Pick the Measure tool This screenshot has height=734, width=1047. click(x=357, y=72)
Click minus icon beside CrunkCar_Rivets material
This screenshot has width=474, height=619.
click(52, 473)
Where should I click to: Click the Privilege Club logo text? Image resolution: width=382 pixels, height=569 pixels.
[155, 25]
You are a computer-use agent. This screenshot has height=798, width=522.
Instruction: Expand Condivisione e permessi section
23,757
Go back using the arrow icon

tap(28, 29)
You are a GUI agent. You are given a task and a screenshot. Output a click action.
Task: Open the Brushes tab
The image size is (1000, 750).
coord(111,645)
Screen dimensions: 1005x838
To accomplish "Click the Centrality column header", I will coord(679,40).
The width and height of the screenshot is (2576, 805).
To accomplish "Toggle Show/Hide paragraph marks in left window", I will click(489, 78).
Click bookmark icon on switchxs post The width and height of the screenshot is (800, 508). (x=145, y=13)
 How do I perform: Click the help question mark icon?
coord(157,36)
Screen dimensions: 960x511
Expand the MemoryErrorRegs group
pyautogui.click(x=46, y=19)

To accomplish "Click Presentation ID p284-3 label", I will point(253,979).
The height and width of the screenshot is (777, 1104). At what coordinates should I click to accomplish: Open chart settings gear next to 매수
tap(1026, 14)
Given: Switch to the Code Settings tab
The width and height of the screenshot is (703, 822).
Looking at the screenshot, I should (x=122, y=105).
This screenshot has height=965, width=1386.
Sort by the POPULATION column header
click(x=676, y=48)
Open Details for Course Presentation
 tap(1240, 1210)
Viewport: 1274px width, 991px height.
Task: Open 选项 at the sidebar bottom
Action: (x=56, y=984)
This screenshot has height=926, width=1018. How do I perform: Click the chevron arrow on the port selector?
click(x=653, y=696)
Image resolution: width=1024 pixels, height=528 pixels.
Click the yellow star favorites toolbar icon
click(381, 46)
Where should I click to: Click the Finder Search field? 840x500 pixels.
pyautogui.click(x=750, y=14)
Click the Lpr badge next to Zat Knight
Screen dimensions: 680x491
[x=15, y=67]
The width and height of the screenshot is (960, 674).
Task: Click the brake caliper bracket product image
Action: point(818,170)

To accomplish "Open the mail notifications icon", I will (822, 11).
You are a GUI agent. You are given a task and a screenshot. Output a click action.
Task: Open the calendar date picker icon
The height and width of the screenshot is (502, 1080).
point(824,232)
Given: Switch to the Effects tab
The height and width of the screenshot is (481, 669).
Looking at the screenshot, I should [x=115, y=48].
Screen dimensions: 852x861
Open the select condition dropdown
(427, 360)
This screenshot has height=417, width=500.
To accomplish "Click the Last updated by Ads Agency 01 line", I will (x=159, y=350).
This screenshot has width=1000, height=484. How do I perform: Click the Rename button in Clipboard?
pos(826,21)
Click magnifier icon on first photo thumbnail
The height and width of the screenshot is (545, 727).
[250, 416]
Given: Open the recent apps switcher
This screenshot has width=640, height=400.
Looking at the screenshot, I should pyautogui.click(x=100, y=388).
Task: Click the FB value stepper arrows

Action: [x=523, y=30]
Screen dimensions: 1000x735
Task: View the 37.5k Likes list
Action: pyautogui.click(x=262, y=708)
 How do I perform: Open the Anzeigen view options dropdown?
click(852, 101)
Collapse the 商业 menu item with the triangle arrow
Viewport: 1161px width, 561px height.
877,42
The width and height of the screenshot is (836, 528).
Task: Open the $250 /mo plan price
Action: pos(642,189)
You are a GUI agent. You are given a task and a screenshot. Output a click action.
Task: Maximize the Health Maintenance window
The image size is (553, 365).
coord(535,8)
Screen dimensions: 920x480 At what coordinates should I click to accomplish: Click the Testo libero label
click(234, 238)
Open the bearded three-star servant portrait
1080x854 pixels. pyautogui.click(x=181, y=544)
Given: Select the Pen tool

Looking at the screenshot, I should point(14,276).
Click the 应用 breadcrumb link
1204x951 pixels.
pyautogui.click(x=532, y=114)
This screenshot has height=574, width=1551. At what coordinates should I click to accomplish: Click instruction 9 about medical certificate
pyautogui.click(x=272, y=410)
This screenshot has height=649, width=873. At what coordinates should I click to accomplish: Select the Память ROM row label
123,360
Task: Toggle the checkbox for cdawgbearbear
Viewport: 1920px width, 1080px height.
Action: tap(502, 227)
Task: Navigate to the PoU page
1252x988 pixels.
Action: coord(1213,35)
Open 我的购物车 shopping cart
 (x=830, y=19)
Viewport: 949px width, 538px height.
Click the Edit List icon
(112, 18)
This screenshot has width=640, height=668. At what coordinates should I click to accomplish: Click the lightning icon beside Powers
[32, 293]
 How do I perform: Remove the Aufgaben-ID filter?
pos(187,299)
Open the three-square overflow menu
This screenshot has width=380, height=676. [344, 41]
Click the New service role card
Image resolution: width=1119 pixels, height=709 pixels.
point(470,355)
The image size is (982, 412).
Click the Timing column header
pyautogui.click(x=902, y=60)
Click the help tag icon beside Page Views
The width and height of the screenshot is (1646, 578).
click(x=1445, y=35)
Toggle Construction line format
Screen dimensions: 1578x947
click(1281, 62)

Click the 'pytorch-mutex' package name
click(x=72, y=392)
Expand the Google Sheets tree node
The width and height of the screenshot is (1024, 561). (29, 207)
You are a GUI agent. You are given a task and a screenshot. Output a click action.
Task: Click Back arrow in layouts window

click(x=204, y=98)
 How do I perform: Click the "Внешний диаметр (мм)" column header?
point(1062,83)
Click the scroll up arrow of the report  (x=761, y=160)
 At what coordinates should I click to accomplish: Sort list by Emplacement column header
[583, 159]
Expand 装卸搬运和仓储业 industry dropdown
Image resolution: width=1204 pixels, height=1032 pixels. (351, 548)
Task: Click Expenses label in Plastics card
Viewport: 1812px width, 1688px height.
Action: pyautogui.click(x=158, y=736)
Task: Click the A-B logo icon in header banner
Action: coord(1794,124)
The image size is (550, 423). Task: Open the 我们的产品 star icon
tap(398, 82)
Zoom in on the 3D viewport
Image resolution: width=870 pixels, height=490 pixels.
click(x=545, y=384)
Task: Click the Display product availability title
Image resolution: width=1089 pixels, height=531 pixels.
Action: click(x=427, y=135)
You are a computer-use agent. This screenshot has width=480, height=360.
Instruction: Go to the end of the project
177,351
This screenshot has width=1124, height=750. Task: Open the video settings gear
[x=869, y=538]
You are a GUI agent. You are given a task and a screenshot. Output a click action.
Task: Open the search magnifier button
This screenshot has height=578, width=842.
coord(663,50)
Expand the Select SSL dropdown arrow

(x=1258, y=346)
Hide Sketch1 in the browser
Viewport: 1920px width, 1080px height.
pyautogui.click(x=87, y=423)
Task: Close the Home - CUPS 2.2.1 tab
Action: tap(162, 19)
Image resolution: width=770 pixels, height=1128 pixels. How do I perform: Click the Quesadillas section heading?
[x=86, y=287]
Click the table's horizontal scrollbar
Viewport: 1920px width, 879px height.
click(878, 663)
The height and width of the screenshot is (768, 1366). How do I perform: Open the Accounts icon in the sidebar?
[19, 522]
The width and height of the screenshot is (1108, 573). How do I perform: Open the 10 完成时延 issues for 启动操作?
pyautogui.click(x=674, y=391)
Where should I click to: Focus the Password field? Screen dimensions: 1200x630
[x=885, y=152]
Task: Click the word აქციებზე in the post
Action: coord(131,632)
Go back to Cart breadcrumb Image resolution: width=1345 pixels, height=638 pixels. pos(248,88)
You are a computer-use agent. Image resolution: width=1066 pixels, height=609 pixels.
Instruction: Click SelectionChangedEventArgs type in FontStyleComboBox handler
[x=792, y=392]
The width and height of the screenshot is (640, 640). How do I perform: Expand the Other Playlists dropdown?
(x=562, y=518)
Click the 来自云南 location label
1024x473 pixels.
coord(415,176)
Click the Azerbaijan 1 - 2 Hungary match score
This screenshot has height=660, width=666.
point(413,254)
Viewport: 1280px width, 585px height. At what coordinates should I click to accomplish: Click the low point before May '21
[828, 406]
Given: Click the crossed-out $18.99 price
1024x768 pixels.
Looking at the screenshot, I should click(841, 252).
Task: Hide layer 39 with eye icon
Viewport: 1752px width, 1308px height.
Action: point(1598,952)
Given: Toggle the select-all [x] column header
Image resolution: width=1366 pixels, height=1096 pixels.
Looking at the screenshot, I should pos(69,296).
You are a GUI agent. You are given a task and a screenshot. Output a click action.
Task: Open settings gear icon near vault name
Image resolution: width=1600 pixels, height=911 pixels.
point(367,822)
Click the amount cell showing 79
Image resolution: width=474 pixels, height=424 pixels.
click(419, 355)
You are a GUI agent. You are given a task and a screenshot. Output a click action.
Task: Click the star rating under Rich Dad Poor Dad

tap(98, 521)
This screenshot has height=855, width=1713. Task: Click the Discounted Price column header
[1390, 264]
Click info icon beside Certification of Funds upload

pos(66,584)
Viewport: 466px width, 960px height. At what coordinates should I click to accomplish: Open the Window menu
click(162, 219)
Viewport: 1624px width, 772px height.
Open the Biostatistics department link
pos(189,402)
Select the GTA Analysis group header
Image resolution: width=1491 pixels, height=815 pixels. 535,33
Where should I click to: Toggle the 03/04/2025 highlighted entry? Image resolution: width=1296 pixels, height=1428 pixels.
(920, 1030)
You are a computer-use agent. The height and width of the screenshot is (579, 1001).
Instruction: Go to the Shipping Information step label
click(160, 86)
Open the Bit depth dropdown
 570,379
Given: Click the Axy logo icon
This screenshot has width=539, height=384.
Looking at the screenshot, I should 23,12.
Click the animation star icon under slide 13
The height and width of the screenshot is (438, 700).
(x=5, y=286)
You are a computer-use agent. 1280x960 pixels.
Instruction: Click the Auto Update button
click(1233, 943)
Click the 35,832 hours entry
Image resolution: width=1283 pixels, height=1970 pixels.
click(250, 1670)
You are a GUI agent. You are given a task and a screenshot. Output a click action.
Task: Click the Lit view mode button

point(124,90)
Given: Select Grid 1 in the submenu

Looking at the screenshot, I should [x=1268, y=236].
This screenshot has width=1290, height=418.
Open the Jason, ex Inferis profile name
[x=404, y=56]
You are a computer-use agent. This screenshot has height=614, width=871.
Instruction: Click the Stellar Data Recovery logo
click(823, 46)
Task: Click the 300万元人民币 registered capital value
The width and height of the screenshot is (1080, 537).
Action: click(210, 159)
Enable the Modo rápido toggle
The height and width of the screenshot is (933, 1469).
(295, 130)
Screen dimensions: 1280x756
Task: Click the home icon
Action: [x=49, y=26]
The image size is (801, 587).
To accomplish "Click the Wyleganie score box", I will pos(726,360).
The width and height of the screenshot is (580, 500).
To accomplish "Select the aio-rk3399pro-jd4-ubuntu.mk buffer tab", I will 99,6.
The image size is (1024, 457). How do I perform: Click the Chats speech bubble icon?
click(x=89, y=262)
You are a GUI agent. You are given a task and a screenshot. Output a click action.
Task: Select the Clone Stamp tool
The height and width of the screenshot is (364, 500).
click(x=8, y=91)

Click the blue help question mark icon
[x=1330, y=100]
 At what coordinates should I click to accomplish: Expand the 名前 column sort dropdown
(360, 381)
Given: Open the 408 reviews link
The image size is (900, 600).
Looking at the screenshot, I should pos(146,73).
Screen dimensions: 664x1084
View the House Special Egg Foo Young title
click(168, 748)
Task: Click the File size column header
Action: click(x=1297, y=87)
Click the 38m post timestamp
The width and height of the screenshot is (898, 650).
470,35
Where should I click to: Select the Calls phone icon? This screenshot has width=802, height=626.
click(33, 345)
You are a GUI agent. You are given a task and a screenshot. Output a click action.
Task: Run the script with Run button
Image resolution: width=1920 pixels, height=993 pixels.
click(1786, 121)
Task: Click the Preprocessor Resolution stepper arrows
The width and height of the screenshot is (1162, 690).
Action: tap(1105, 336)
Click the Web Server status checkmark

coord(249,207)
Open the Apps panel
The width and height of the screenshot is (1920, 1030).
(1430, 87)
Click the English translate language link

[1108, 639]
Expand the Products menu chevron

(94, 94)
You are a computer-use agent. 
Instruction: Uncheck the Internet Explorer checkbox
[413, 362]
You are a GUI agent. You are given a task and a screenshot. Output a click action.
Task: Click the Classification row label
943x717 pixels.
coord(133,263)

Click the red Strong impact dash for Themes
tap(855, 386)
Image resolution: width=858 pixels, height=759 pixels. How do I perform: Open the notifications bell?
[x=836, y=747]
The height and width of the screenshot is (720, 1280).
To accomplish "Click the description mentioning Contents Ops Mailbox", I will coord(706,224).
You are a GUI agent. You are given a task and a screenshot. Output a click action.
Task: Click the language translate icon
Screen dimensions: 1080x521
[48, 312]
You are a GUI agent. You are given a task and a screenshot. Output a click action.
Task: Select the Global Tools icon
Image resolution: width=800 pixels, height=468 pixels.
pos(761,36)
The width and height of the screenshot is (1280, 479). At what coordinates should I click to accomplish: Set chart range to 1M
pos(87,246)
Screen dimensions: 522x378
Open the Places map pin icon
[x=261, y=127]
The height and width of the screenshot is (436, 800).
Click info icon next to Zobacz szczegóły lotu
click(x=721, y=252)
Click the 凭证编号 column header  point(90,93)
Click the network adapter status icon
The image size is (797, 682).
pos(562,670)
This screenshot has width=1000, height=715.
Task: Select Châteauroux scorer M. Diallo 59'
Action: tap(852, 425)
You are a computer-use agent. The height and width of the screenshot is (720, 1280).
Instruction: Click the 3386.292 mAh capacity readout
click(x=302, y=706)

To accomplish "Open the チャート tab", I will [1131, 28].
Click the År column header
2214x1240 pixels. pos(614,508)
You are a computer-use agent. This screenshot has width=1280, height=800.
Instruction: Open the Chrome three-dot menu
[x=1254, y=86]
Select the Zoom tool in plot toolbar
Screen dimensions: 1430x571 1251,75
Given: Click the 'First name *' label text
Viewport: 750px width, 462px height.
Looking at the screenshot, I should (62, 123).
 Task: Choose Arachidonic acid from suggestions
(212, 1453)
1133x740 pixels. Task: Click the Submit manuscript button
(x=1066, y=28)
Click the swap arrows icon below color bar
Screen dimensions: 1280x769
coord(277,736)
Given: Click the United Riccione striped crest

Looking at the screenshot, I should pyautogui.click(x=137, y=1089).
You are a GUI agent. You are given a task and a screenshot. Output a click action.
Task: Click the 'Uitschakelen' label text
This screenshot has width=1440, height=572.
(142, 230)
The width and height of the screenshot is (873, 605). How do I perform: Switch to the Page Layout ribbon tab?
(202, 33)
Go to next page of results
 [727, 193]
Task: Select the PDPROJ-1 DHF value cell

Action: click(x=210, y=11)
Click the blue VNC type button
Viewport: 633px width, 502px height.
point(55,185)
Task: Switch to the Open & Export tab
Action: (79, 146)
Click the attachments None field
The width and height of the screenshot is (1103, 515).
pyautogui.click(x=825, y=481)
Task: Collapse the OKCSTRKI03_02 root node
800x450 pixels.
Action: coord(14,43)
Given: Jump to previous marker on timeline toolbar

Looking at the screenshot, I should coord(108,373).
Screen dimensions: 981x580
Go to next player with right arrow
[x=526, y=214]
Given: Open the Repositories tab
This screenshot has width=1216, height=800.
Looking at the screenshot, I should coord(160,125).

============

Exercise prompt
Search the data for "card". Copy each line that has it.

Solution to this problem
Click the New service role card
Task: Click Expenses label in Plastics card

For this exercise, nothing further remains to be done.